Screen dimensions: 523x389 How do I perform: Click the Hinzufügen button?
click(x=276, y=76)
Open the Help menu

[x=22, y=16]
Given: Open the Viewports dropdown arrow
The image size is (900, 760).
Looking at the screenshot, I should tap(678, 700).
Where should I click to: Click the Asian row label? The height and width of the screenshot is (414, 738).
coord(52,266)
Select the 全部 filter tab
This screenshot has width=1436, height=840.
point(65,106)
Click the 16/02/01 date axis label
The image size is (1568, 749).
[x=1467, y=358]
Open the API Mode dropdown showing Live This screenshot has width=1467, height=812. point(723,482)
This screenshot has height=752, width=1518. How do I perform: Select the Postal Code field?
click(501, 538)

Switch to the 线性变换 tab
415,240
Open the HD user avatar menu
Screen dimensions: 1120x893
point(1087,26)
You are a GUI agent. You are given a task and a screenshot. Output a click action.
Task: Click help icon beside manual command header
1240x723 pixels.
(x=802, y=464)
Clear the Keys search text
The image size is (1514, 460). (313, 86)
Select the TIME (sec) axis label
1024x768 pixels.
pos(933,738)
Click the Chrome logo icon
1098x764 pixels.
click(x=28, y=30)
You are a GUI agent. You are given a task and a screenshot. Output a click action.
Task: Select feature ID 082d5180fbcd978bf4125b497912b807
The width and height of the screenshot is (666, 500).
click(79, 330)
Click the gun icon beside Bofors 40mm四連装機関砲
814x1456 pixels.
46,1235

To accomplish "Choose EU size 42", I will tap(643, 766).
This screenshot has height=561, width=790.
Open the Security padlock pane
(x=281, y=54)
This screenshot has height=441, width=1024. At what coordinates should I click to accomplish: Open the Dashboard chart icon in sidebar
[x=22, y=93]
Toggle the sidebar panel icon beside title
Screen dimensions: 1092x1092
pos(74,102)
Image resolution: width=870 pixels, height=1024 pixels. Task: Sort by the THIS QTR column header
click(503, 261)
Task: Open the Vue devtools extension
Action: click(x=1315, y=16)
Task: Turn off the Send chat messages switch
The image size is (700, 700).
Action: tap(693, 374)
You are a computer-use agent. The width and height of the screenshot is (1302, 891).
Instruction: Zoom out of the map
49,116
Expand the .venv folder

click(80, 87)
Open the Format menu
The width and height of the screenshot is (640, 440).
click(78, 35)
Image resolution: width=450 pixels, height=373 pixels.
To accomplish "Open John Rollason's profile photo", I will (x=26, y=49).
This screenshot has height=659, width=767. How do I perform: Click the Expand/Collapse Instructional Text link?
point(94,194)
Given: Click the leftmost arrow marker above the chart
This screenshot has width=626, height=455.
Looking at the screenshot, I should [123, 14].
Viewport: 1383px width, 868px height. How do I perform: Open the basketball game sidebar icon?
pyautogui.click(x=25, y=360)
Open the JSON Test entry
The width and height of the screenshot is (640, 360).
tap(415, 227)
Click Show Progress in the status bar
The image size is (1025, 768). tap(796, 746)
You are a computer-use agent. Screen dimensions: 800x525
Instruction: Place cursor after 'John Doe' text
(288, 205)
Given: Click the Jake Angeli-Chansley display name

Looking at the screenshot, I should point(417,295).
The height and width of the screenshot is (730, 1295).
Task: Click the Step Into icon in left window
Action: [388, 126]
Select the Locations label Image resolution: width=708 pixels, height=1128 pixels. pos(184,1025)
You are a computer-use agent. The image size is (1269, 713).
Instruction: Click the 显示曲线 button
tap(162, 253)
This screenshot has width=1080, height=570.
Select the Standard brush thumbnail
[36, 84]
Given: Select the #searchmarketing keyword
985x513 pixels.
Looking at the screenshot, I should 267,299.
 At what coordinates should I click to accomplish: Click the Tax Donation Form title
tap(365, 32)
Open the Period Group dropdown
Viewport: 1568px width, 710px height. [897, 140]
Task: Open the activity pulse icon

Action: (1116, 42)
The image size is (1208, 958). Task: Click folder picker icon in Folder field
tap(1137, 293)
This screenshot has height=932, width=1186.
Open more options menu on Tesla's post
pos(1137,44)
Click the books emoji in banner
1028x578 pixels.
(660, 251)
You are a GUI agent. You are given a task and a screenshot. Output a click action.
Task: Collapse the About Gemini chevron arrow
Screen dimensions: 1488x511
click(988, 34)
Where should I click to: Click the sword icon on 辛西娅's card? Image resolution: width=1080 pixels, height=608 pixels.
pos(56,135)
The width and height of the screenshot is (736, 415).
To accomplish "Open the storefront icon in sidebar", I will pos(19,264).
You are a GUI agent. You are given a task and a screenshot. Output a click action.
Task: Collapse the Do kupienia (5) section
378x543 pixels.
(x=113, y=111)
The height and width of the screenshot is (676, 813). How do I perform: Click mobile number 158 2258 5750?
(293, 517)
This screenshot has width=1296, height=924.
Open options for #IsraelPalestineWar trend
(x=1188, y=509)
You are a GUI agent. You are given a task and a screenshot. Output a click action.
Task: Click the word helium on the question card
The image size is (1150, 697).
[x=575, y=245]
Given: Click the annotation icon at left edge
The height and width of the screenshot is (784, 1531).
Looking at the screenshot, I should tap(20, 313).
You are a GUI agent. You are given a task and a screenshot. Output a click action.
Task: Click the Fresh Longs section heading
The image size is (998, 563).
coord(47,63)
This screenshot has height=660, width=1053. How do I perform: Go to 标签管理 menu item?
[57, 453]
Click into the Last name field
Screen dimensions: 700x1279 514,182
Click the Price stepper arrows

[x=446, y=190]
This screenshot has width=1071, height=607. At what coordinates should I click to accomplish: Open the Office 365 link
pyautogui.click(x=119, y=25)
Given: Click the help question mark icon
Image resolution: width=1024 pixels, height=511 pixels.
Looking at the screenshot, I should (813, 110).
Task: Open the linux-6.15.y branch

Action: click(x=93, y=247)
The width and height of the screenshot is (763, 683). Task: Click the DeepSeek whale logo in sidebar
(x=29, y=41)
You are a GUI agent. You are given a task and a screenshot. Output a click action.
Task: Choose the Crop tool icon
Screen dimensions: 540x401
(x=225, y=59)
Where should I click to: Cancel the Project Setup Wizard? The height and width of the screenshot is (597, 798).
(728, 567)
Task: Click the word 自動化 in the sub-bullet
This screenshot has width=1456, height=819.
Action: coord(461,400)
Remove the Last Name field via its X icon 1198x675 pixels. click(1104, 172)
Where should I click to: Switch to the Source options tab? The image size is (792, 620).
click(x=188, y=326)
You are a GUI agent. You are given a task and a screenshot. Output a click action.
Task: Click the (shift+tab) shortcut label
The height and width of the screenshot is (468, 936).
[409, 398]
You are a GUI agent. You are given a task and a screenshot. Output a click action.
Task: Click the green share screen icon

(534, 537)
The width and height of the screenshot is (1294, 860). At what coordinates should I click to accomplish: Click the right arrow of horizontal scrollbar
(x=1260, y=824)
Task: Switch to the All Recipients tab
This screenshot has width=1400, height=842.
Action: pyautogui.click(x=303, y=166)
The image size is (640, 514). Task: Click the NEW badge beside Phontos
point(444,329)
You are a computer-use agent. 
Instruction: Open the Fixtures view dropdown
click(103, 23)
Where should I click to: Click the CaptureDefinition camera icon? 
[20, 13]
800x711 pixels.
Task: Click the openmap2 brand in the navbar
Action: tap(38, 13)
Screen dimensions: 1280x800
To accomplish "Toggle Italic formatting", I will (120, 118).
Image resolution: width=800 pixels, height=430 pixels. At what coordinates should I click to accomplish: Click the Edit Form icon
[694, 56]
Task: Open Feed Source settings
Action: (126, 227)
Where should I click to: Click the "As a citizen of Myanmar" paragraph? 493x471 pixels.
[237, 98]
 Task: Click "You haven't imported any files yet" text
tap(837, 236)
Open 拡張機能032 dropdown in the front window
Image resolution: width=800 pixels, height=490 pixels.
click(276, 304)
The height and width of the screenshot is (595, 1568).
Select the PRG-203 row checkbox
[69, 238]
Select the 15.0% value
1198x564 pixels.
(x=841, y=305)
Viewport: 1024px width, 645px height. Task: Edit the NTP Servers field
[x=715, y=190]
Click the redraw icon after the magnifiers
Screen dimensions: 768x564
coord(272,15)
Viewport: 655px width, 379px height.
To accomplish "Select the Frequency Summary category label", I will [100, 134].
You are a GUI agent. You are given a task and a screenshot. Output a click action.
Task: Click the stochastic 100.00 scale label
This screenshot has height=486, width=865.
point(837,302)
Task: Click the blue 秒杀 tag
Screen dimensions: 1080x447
== == ==
→ Directions for this task
What lines in the material above contain the word "will"? Copy them out.

→ Written response
To accomplish "Choose EU size 42", I will tap(643, 766).
To accomplish "Open John Rollason's profile photo", I will (x=26, y=49).
To accomplish "Open the storefront icon in sidebar", I will pos(19,264).
To accomplish "Toggle Italic formatting", I will (120, 118).
To accomplish "Select the Frequency Summary category label", I will [100, 134].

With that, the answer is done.